Fire Season Hits Critical Stage

Heavy rainfall this winter caused grasses to grow twice as tall,
producing more fuel
Gilroy – As wildfires continue to burn in southern California, Bay Area red flag warnings ended Thursday. But with another bout of high winds expected this weekend – the threat of fire still looms, local fire officials warned.

It was just three years ago this week, that firefighters contained the Croy Road fire – a blaze that charred 3,127 acres of unincorporated Gilroy, destroying 34 homes and costing $8.8 million to extinguish.

“This time of year it’s really dry – it’s almost you just can’t get any drier,” said Chris Morgan, fire specialist of the California Department of Forestry. “It wouldn’t take much to set something off.”

Fire season generally runs from mid-May to the last week of October, however, the Bay Area has a history of late season fires, he said, recalling the Oakland-Berkeley Hills fire of 1991 and the 1985 Lexington Reservoir fire.

“This is kind of the end of fire season so to speak. This is kind of a critical time,” Morgan said.

Red flag warnings are declared by the National Weather Service based upon a combination of factors such as strong winds, low humidity and high temperatures, and are an indication that fire conditions are considered critical.

Twice a day South Santa Clara County/CDF fire officials receive a weather forecast from both the Monterey Bay and Sacramento National Weather Services divisions.

According to Rick Hutchinson, CDF assistant chief of the South Bay Division, a larger bout of wind is expected late Saturday into early Sunday with gusts reaching 20 to 30mph.

“We’re not sure if it’s going to be a red flag conditions down to this area … but the fire danger will be elevated,” he said. “By no means can people relax at this point.”

Areas at greater risk are in the East and North Bay regions.

The heavy rainfall late in the season caused grasses to grow twice as tall, creating more fuel.

“There is two-thirds more grass available to burn per acre that what we’d normally see,” Hutchinson said.

In May, CDF officials set up roadside checkpoints in South Valley hills trying to educate homeowners about fire prevention.

“The clearing away (of brush) is not enough,” Hutchinson said.

Current law requires homeowners to remove all brush within 100 feet of their home, however, CDF is considering this a transition year and enforcing the previous 30 foot requirements.

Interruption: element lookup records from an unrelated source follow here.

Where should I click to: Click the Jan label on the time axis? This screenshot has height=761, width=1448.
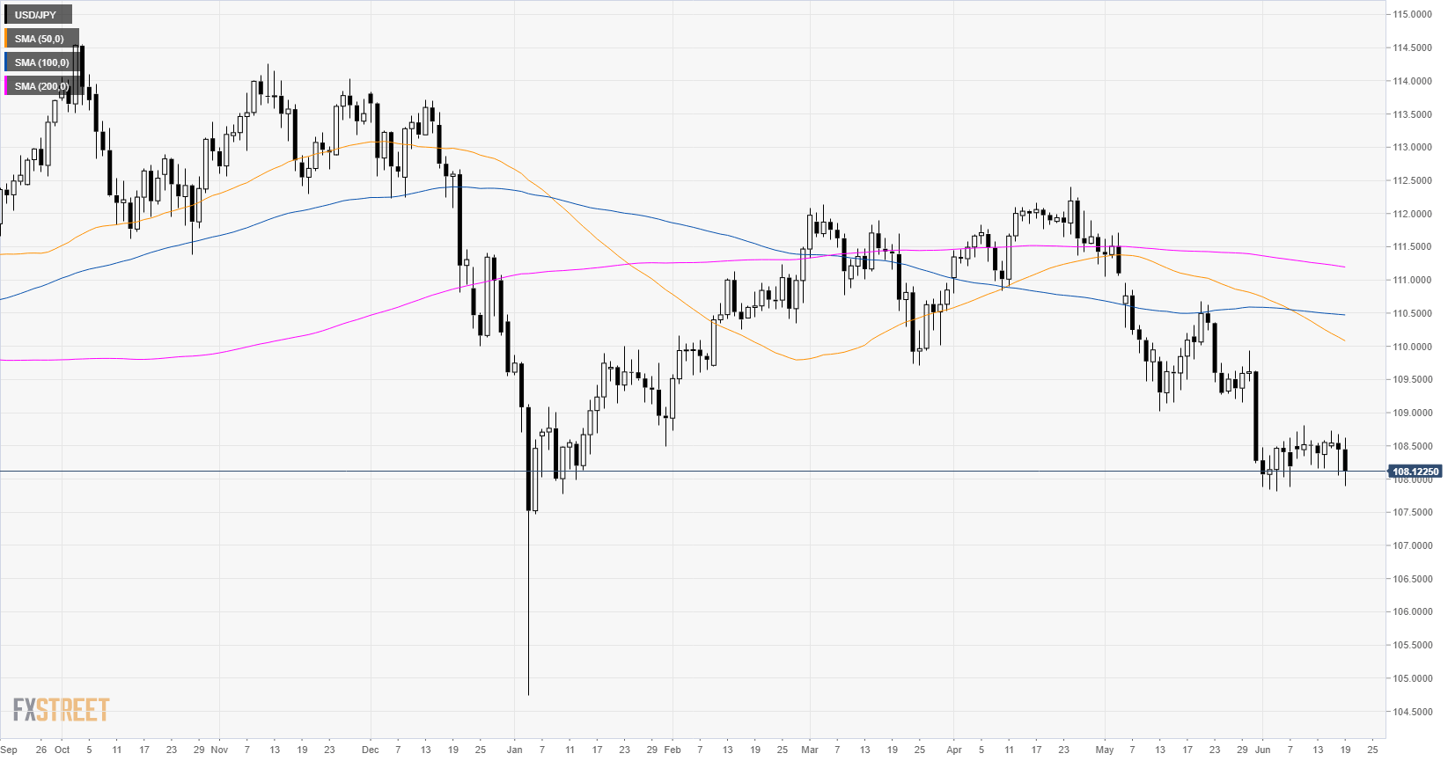(515, 750)
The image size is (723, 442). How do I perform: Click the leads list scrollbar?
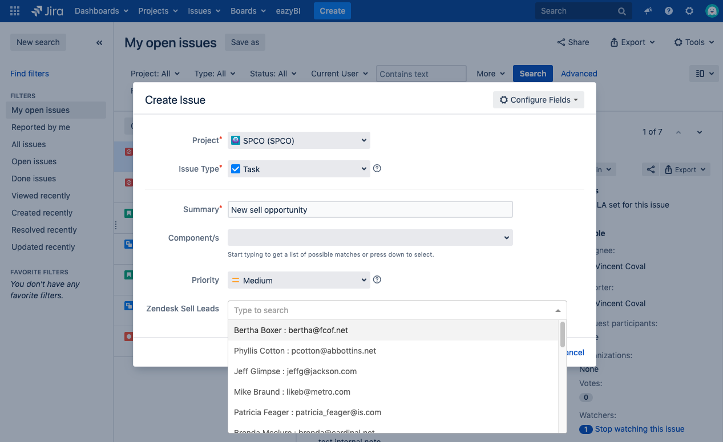(x=562, y=334)
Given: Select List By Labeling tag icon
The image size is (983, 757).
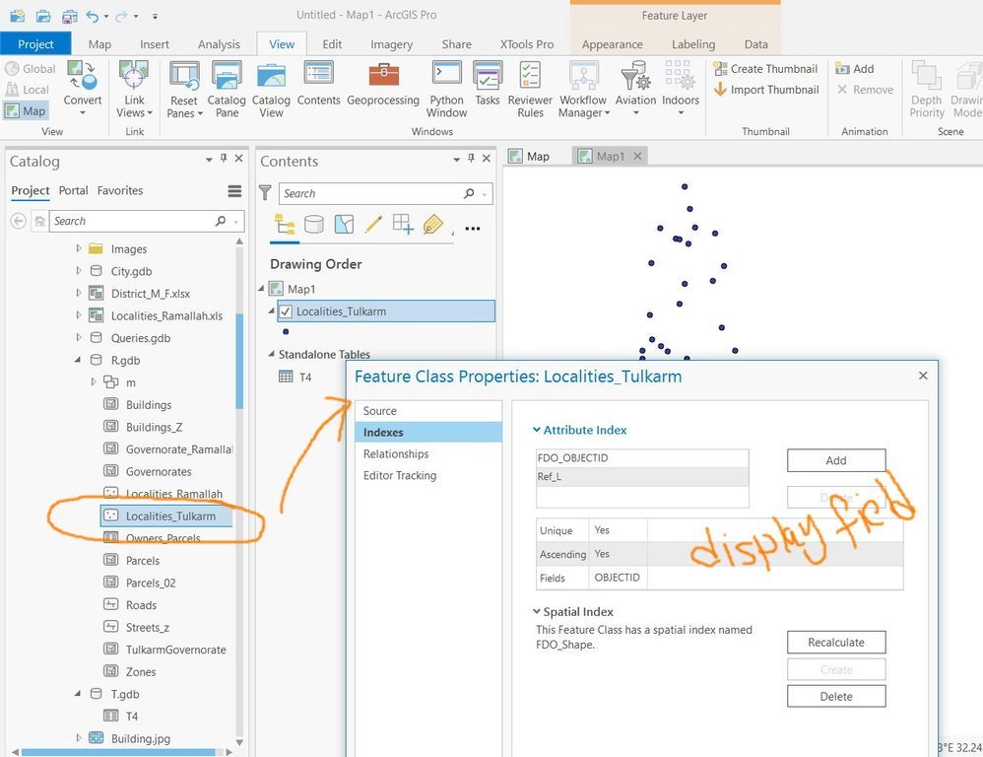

Branches must not hang over rooftops or near stovepipes, and roofs clear of leaves or needles. Rocks or anything that could spark if hit by a lawnmower should be removed as well.

About 400 homes in the Gilroy near areas such as Summit Road, Little Uvas, and Redwood Retreat Road were inspected this spring and summer by CDF officials for compliance.

“So far we haven’t written any tickets because everyone is complying,” Morgan said. However, CDF inspectors are not allowed to jump fences or gates.

Many areas of Gilroy have not burned in decades. The Croy Road fire burned quickly because the region had not burned since 1923, Morgan explained.

Two years ago, lightening struck in the hills of Santa Clara, Alameda, San Joaquin and Contra Costa counties, burning about 50,000 acres in the Mt. Diablo range stopping just east of Gilroy.

“The hills are just sparkling with life. There are a lot of homes – you just can’t see them,” Morgan said. “We don’t have the luxury of working the fire day after day. We cannot afford to have those homes burn.”